Member of the Arunachal Pradesh Legislative Assembly

= Ratu Techi =

Indian politician

Ratu Techi (born 1965) is an Indian politician from Arunachal Pradesh. He is an MLA of the Bharatiya Janata Party from the Sagalee Assembly Constituency in Papum Pare district. He was elected to the 2024 Arunachal Pradesh Legislative Assembly election unopposed.

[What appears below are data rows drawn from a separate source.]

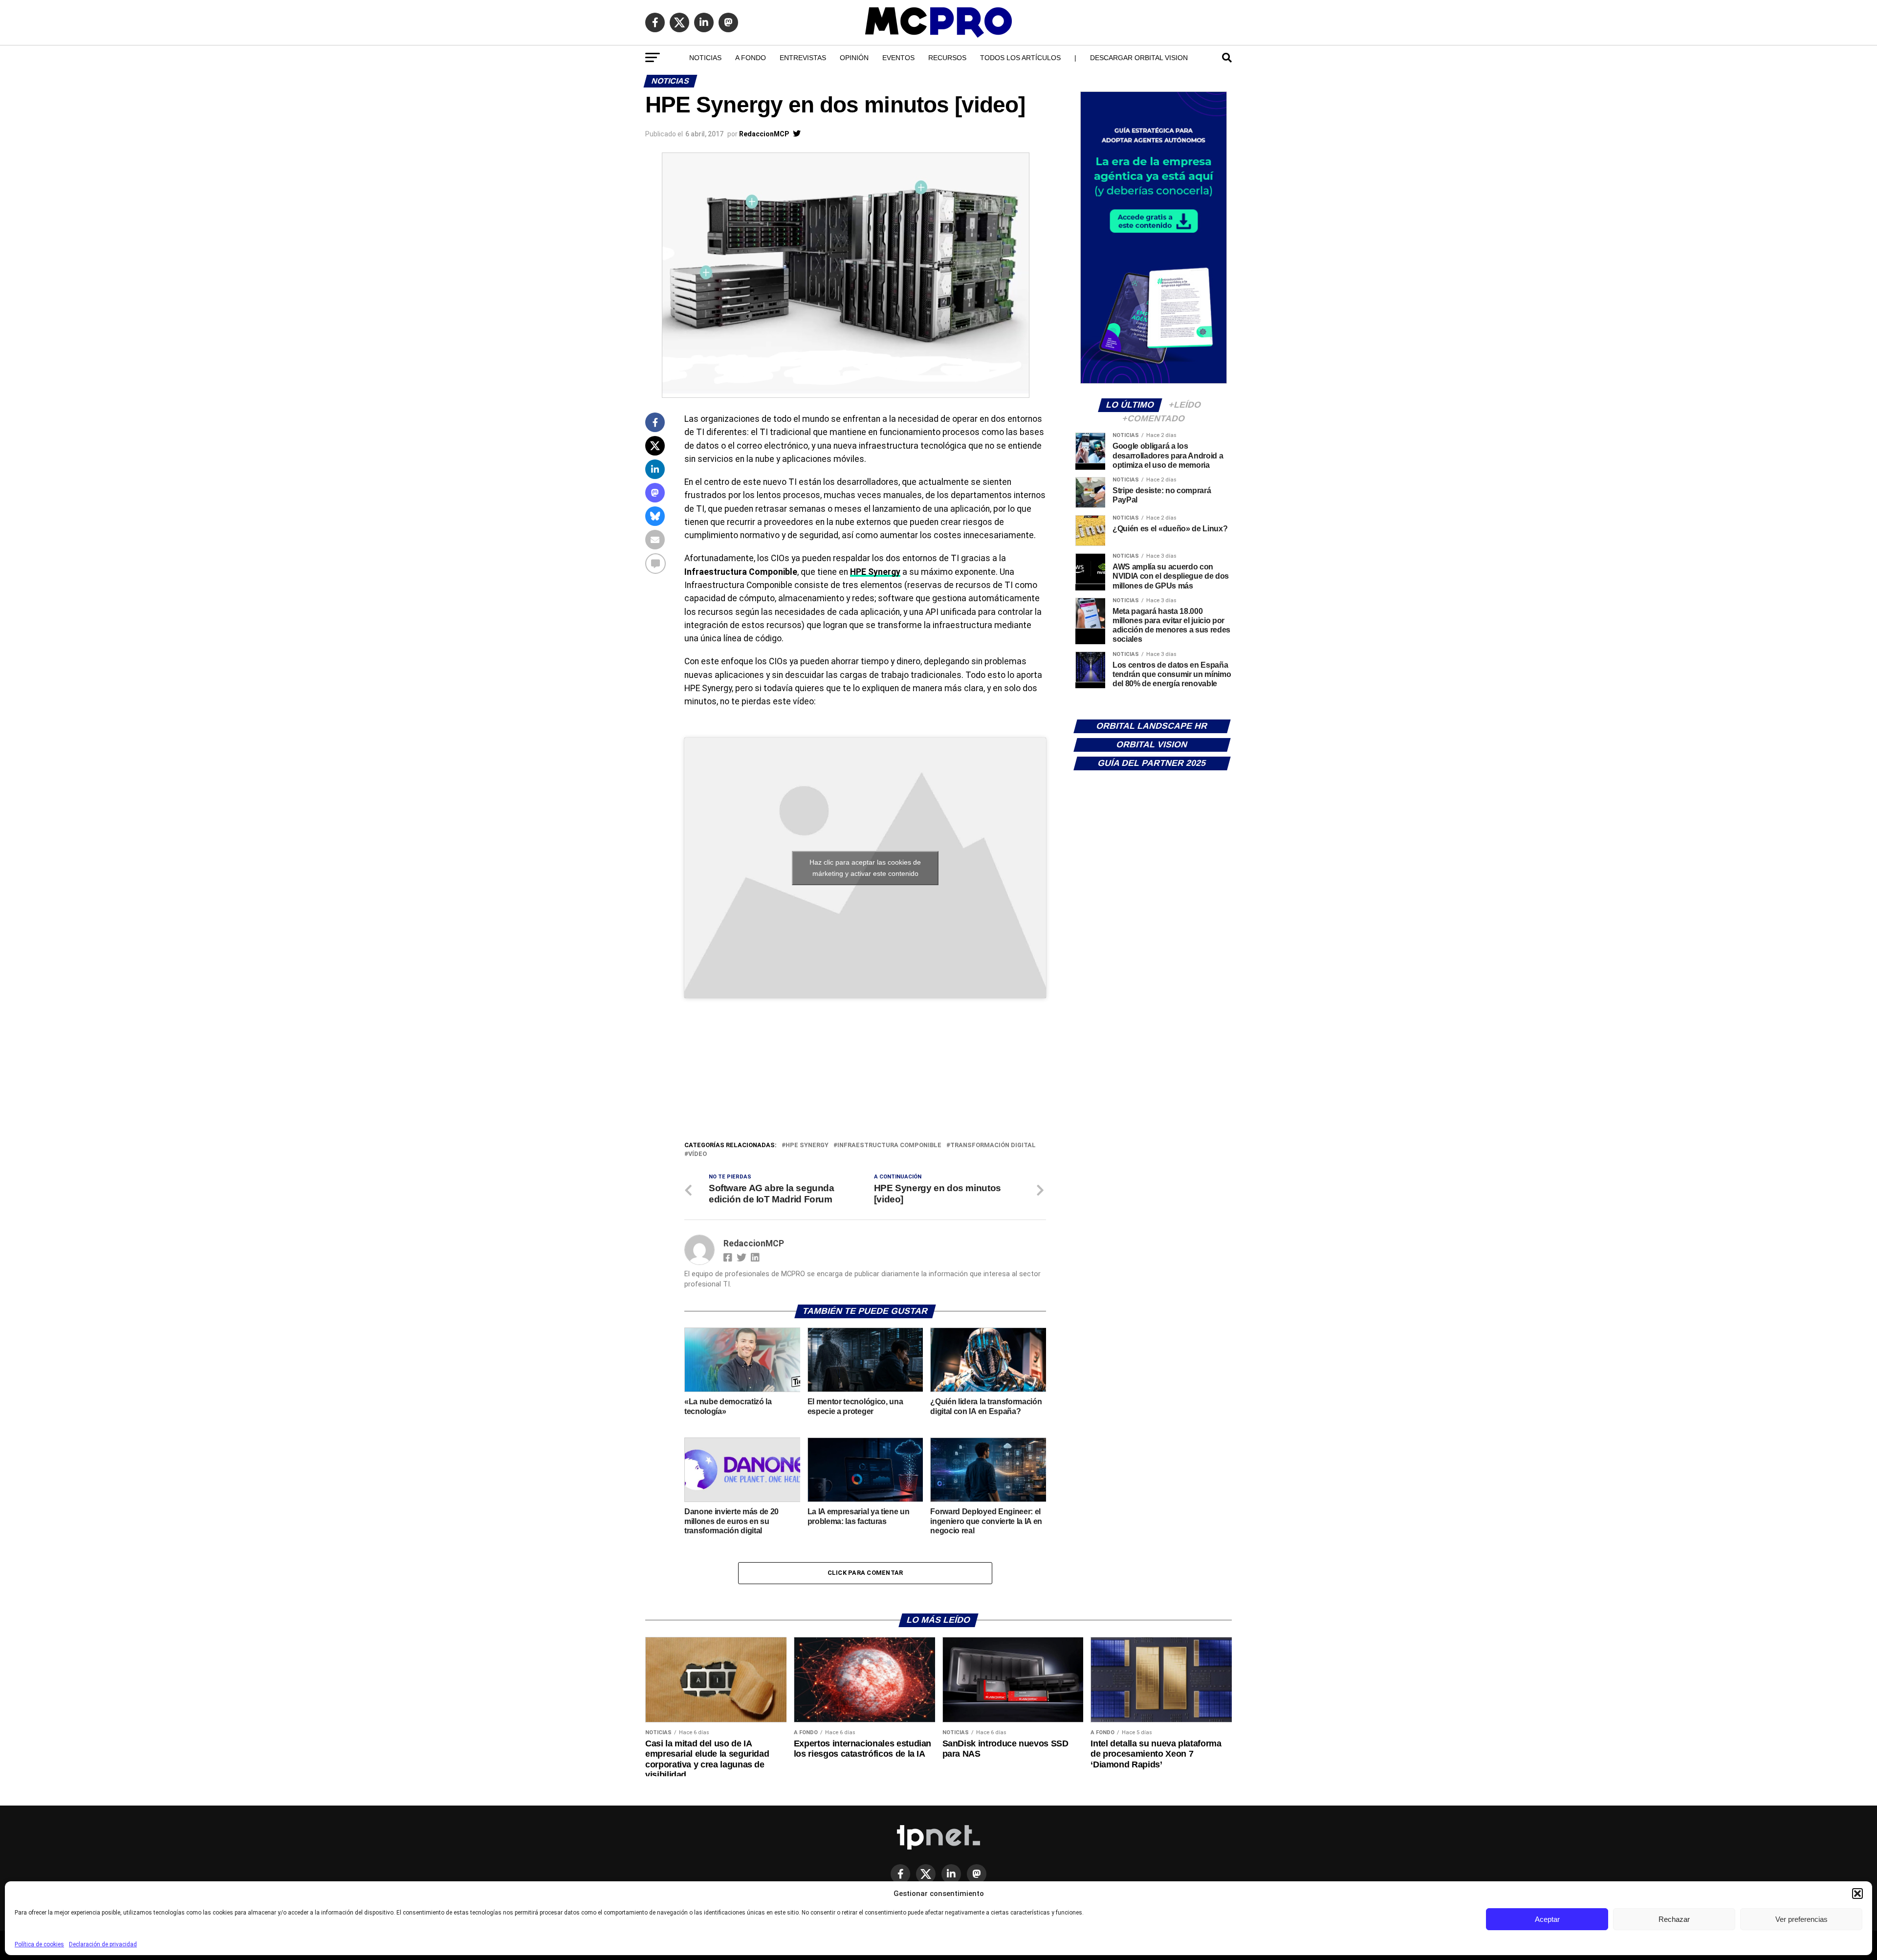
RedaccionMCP (764, 134)
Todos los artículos (1020, 58)
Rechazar (1674, 1919)
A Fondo (750, 58)
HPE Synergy (875, 572)
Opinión (854, 58)
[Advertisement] (865, 1066)
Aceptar (1547, 1919)
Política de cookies (39, 1944)
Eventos (898, 58)
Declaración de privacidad (103, 1944)
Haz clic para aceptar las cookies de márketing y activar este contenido (865, 867)
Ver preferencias (1801, 1919)
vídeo (697, 1154)
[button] (1857, 1893)
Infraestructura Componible (889, 1145)
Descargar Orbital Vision (1139, 58)
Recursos (947, 58)
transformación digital (993, 1145)
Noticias (705, 58)
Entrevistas (803, 58)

== Early life and education ==
Techi was born in Rigo village but lives in Nimte village in Papum Pare district. He studied in government schools in Sagalee and Doimukh. Later, he studied engineering and joined the government as an Assistant Engineer in the Public Works Department of Arunachal Pradesh in 1989. He was an active ABVP leader for many years. In 2019, he took voluntary retirement as superintendent of engineering to enter politics. He was a recipient of a National Talent Research Organisation scholarship during middle school.

== Career ==
Techi was elected unopposed to the Sagalee Assembly Constituency representing the Bharatiya Janata Party. He is one among the 10 BJP candidates who were elected unopposed as MLAs in the 2024 Arunachal Pradesh Legislative Assembly election. He is the first BJP MLA in the Sagalee seat which was dominated by Indian National Congress MLAs from 1991. Nabam Tuki, former chief minister and a five-time Congress MLA from Sagalee, chose to contest the Lok Sabha election this time but lost.

"I wanted to join politics to give something back to society. I come from a very poor economic background and have worked hard to reach where I am now. I will try my best to ensure that many more poor kids come out of poverty through proper education and support," Techi told Arunachal Times newspaper.